TASK DIRECTIONS – Would you copy the entries that follow exactly, leaving out every picture?

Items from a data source
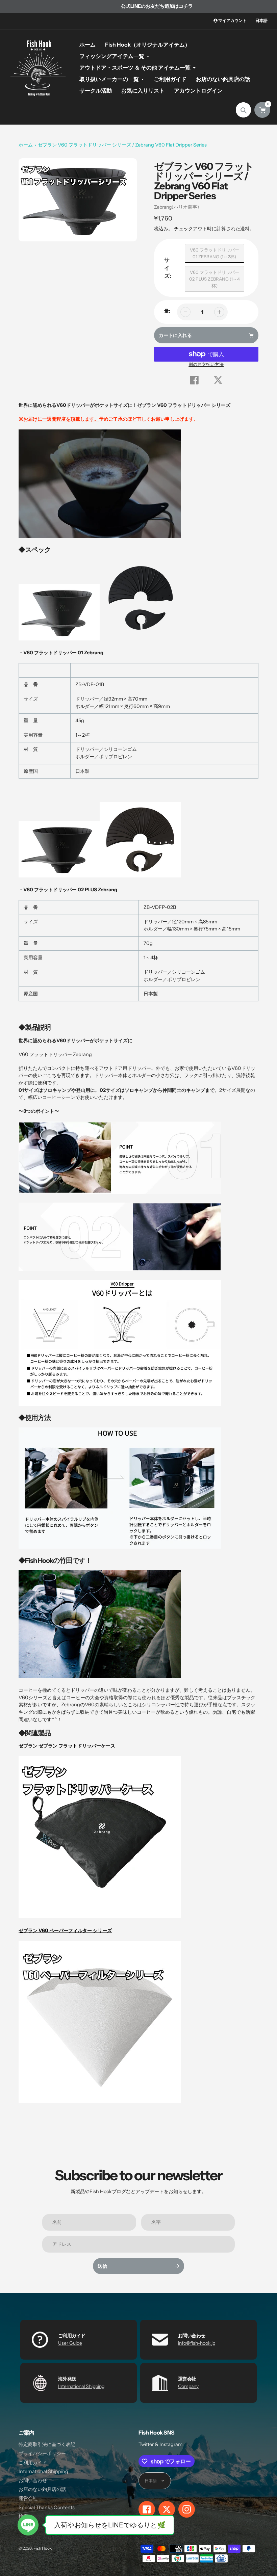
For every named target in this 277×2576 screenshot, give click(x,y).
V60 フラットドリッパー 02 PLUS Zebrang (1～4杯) (214, 278)
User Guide (70, 2343)
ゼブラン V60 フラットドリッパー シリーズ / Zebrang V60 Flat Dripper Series (122, 145)
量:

ANSWER BOX –
For every named target in this 277×2576 screenshot, give click(x,y).
V60 フラットドリッパー 02 PLUS Zebrang (1～4杯) (214, 278)
User Guide (70, 2343)
ゼブラン V60 フラットドリッパー シリーズ / Zebrang V60 Flat Dripper Series (122, 145)
量:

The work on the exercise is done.